TEXT PROVIDED section start

Follicular regulatory T cells (Tfr) cells are a recently identified class of regulatory T cells (Tregs) that maintain stable expression of ICOS, CXCR5, CD4 and Foxp3 (1). The main function of Tfr cells is to regulate humoral immunity in the germinal center by suppressing follicular helper T cells (Tfh) cells and B cells (2,3). A lack of Tfr cells might result in greater germinal center reactions (2,3). It has been confirmed that Tfr cells play a critical role in the development of non-small cell lung cancer (NSCLC), lymphoma, and other autoimmune diseases (4-6). Research has shown that Tfr cells are abundant in the lymph nodes of early stage diffuse large B cell lymphoma (DLBCL) patients, but reduced in advanced stage DLBCL patients; thus, Tfr cells may be strongly related to prognosis (7). It should be noted that T-cell immunoglobulin mucin 3 (TIM-3), one of the important immune suppressive receptors, could also co-express on the surface of Tfr cells with programmed death-1 (PD-1) (8). In the tumor microenvironment (TME), an obviously increased expression of TIM-3 could interact with T cells by containing the ligand, and be involved in the development of tumors (9,10).

TEXT PROVIDED section end
ENTRIES PROVIDED section start

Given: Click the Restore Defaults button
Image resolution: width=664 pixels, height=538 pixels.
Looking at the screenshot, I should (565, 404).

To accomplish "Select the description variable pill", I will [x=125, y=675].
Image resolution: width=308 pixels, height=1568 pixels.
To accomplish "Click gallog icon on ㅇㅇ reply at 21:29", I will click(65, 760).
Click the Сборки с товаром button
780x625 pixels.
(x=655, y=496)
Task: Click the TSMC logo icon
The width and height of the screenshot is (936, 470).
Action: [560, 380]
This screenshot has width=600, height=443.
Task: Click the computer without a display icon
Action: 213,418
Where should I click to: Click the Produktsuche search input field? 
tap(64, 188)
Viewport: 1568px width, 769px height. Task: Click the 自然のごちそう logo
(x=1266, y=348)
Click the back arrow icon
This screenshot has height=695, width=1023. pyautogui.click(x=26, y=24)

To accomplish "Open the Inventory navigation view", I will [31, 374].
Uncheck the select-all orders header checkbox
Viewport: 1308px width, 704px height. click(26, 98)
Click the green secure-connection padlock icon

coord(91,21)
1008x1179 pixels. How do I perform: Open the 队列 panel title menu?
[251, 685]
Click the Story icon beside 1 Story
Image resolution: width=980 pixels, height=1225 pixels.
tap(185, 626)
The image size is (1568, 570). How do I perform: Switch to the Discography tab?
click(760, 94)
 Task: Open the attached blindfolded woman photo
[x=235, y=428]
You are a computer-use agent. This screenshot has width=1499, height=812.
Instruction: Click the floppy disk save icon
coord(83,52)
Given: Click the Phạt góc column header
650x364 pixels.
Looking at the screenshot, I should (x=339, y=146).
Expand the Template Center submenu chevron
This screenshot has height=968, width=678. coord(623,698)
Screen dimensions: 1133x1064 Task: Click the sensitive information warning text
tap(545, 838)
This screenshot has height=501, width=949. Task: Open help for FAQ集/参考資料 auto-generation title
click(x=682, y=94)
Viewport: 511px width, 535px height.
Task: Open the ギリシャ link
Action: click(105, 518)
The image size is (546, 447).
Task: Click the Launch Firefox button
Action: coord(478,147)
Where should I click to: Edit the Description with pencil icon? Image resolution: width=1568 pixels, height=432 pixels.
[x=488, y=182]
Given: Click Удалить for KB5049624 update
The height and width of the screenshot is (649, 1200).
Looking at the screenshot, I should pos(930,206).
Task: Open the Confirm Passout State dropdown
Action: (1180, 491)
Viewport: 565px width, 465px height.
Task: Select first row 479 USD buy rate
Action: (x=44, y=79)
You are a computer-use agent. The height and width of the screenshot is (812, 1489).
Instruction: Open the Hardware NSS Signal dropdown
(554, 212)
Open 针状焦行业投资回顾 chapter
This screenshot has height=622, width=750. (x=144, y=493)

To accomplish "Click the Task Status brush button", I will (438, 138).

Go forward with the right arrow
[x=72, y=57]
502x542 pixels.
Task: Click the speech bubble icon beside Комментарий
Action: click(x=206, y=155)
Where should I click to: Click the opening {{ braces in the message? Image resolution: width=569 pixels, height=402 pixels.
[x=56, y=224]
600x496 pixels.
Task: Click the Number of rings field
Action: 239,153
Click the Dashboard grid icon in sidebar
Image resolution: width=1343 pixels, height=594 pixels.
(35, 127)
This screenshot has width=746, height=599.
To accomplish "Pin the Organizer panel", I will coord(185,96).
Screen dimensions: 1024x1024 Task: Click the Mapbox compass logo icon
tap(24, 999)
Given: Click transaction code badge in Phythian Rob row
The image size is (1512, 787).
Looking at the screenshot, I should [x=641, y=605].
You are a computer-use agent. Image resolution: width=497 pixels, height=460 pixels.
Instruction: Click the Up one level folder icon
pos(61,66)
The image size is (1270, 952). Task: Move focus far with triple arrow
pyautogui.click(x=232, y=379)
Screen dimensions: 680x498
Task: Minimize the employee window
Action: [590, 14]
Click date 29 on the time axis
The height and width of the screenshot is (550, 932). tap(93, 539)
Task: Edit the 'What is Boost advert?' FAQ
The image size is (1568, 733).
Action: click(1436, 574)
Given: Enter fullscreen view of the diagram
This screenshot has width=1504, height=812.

ENTRIES PROVIDED section end

THE PROBLEM:
Can you go on with the passage about follicular regulatory T cells, picking up after its last sentence?

OUTPUT BELOW:
Breast cancer (BC) is one of the most common malignant tumors in women, and approximately 25% of early-stage BC patients relapse within 5 years even with the implementation of surgery, chemotherapy, endocrine therapy, and other effective strategies, such as PD-1 immunotherapy (11,12). The phase III IMpassion130 trial (NCT02425891), which compared chemotherapy plus atezolizumab and chemotherapy, examined immunotherapy in the treatment of BC, and the Food and Drug Administration (FDA) has accelerated the approval of atezolizumab (13). Recently, more and more research has confirmed the inseparable relationship between the progression of BC and the immune system (14-16). Interestingly, the imbalance of Tfr/Tfh cells has been reported to be the potential cause of BC (17). It is thought that Tfr cells might synergistically promote the formation of interleukin-10 (IL-10)-produced B cells in breast carcinoma (17). Additionally, recent studies have also shown that the co-blocking of PD-1 could further upregulate the expression of TIM-3 on the surface of Treg in TNBC, and TIM-3 may be a targeted biomarker related to the resistance of PD-1 blockers (18). Tfr cells are likely to mediate the immune escape of BC through the TIM-3 pathway. Thus, the identification of key molecular targets of Tfr cells could provide a new basis for the optimization of immunotherapy.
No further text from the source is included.